Thursday, July 17, 2008


today was a sleepy day for me. literally. slept on the way to school. slept through CME. slept just before Speech Day Rehearsal which i had no choice but to attend. and of course, slept on the way home. and right now, i'm about to turn in and sleep - again. you'd think sleeping through the day 4 times would be enough.

anw, SPR wasn't as bad as expected. i mean, yeah, it's still boring, but it was still kinda okay, minus the fact that i was sleeping with my eyes open and sleepwalking half the way through the whole rehearsal. but it was kinda obvious, so i managed to escape from being held back to uhh.. practise bowing and handshaking. and oh yeah, there was the SG factor as well. haha. he dresses cool, man. and the way he talks. something to divert attention to uhh.. remain 15% awake?

but nevertheless, some things just can't be changed(:
which is, you(:
oh yay. tomorrow's friday - finally. i can't wait to get out of the school week.

seeing - and being uhh..won over? - seb around just made me cherish how much ily.
and otw home, i just terribly missed you.

11:50 pm

Tuesday, July 15, 2008


the craziest social thing that happened in class this week was the creation of the Queendom of Retardoland, with Ferind as the Queen (and ultimately the most retarded. zoinks.) and the best part, we might create a not-so-fairy tale out of it. cute right?

next craziest social thing was lunch today with sharah, which evolved into 1 hour worth of playing around in the toy stores at Tanglin Mall. can you blame us? the things were so cute. and there were Gold Label Barbie dolls. we were captivated by a lot of things. now i know where to head to everytime i feel down or pissed or sad. or missing you too much.

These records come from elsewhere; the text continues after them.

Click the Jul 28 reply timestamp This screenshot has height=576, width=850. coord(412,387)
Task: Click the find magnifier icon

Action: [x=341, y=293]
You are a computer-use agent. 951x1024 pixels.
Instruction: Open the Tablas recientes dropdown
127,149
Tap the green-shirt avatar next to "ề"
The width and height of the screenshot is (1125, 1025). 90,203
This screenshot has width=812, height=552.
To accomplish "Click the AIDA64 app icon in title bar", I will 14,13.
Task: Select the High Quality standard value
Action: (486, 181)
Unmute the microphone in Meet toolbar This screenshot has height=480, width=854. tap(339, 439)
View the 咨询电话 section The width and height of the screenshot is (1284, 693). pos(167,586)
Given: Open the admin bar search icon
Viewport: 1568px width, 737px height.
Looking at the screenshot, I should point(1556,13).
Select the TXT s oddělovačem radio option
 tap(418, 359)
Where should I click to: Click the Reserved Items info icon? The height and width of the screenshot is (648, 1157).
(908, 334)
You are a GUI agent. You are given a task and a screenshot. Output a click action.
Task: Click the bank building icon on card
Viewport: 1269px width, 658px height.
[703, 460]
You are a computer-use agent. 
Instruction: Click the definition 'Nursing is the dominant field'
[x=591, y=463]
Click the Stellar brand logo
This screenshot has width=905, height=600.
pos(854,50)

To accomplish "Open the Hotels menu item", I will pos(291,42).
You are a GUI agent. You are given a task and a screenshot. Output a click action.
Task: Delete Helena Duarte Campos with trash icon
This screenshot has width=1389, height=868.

third craziest thing was staying up all the way till 2.30am this morning to finish up the farewell vid + curse and swear at the blardy movie maker which hanged for 4-5 times + watching Top Gear to entertain and console myself + wait for it to attach to my email. but i managed to stay awake the whole schoolday, yay(: except of course, the refusal to wake up once i'm asleep in the mrt. i just love sleeping in the mrt. sure, it's unglam. but the mrt is comfy. [okay SMRT and LTA? i'm praising the public transport system here. give me some credits, can?]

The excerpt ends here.